Final answer:
The speed of the proton is approximately 0.9999997599 c, and its momentum is approximately 4.007 x 10^-19 GeV/c.
Step-by-step explanation:
To find the speed of a proton with a total energy of 4.200 GeV, we can first convert the energy to kinetic energy using the equation: Kinetic energy = total energy - rest energy. The rest energy of a proton is approximately 0.938 GeV, so the kinetic energy is 4.200 GeV - 0.938 GeV = 3.262 GeV. Next, we can use the equation: Kinetic energy = (1/2)mv^2, where m is the mass of the proton and v is its speed.
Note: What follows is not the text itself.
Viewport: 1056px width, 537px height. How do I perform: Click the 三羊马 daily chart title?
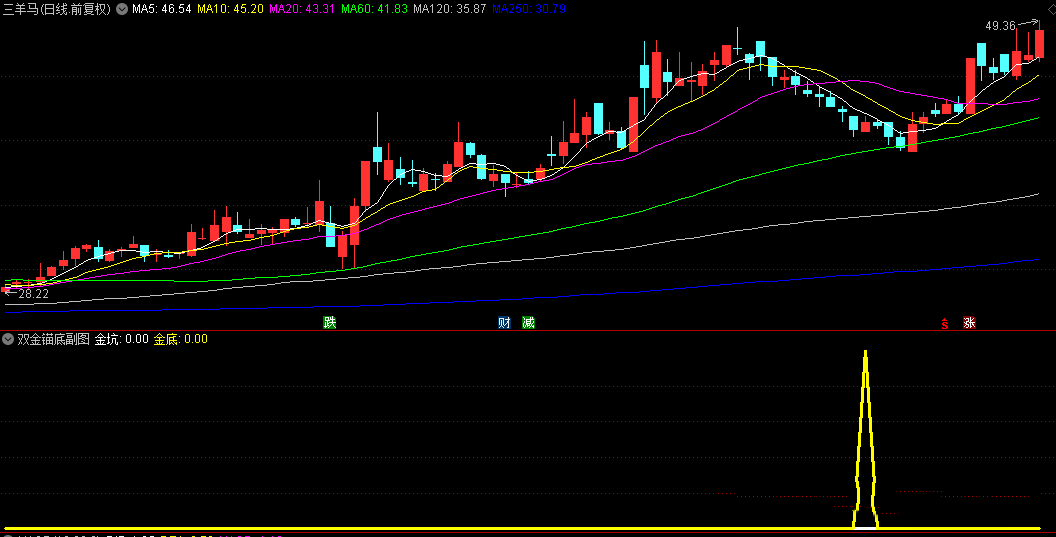tap(56, 9)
Rearranging the equation, we have: v = sqrt((2 * Kinetic energy) / m). The mass of a proton is approximately 1.67 x 10^-27 kg. Plugging in the values, we get: v = sqrt((2 * 3.262 GeV) / (1.67 x 10^-27 kg)). Calculating this, we find that the speed of the proton is approximately 0.9999997599 c, where c is the speed of light.
To calculate the momentum of the proton in GeV/c, we can use the equation: Momentum = mass * velocity. Plugging in the values, we get: Momentum = (1.67 x 10^-27 kg) * (0.9999997599 c). Calculating this, we find that the momentum of the proton is approximately 4.007 x 10^-19 GeV/c.